7. Achieve an acceptable level of risk: If the level of risk is found to be acceptable, the
process is complete. If the risk(s) is/are determined to be unacceptable, the risk reduction
process should be implemented.
If a risk assessment on a task results in an unacceptable risk to an employee, a hierarchical
process should be utilized to reduce or control risk:
1. Risk reduction by design: Risk reduction may be achieved by implementing changes to
eliminate hazards or reduce risk by substitution.
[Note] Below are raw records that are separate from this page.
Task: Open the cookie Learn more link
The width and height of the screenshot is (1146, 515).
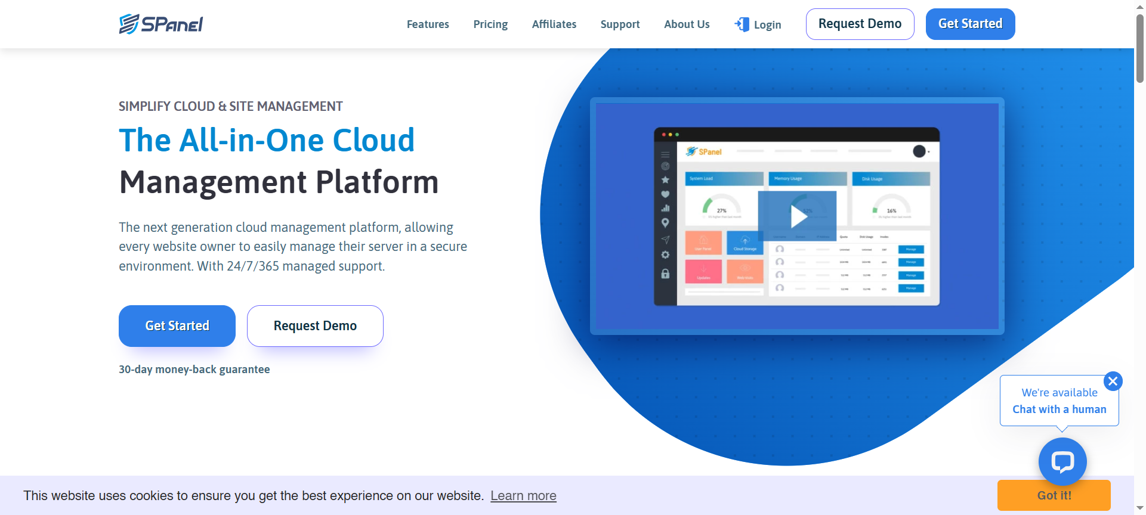Action: (x=523, y=496)
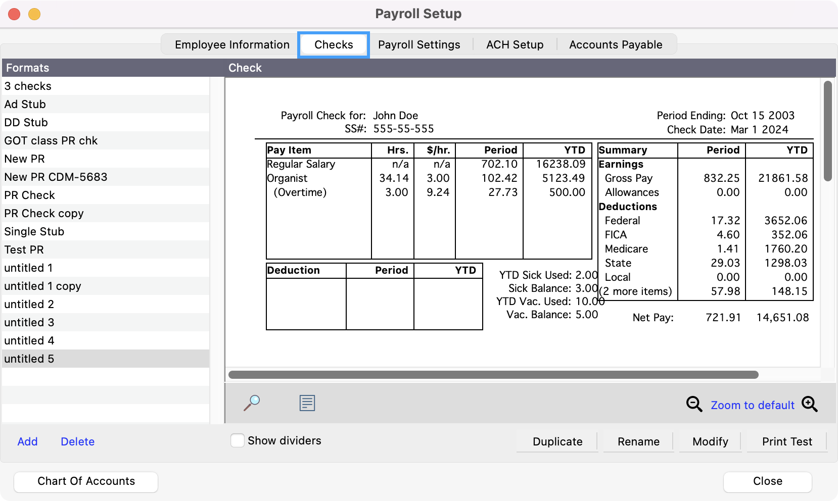Click the vertical scrollbar of the check preview
This screenshot has width=838, height=501.
(827, 131)
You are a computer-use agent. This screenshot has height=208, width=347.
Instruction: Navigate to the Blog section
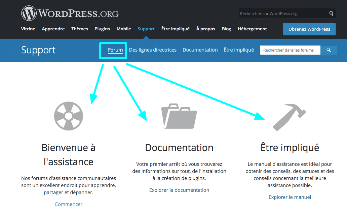tap(226, 29)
2. Risk reduction by use of engineered safeguards: This includes safeguards or safety
devices utilized to protect employees from hazards that cannot be reasonably eliminated or
reduced by design modification. Examples of engineered safeguards include guards (both
fixed and interlocked), trapped key devices, and trip devices (light curtains, laser scanners,
pressure mats, safety-rated switches, etc.). Examples of safety devices include emergency
stop buttons, enabling or hold-to-run devices, etc.
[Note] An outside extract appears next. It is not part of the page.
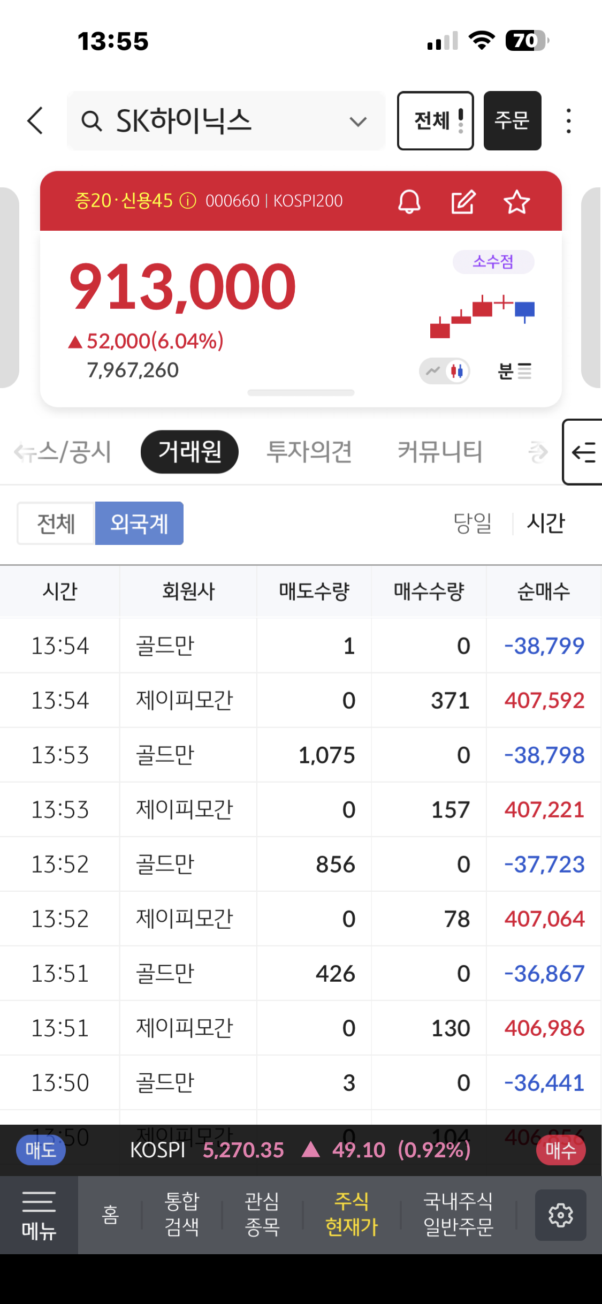This screenshot has width=602, height=1304.
Task: Open the 메뉴 hamburger menu
Action: click(39, 1215)
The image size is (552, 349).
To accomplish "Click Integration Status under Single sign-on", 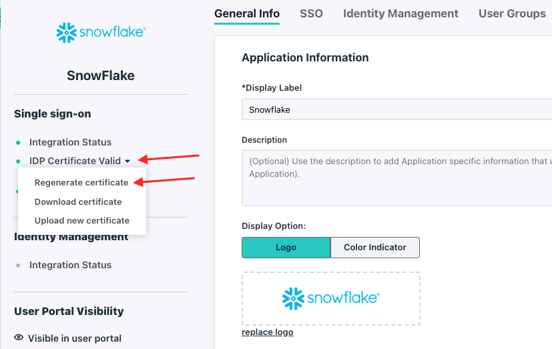I will (x=70, y=142).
3. Risk reduction by use of warning and alerting techniques: These techniques are utilized
to protect employees from hazards that cannot reasonably be eliminated or satisfactorily
reduced by design, engineered safeguards, or a combination of these elements. Examples
include attendants, audible and visual signals, barricades, signs, and tags.
4. Risk reduction by use of administrative controls: Additional risk reduction may be
achieved with safe work procedures, standard practices and checklists, and training.
5. Risk reduction by use of personal protective equipment (PPE): The use of PPE should be
considered the last avenue of protection after the previous methods have been considered.
Lockout/Tag out training will be conducted for all employees who are required to perform
work on any equipment as referenced in this program. The training will address all
components and procedures of this program. It will include methods to ensure employees
understand the purpose and function of the program, that they can recognize applicable
lockout/tag out situations, and that they have acquired the knowledge and skills required for
applying, using, and removing the locks and tags.
Each machine/equipment-specific lockout procedure must be assessed at least annually to
ensure that the procedure remains valid or if any changes are warranted. This assessment
must be machine-procedure specific and be documented.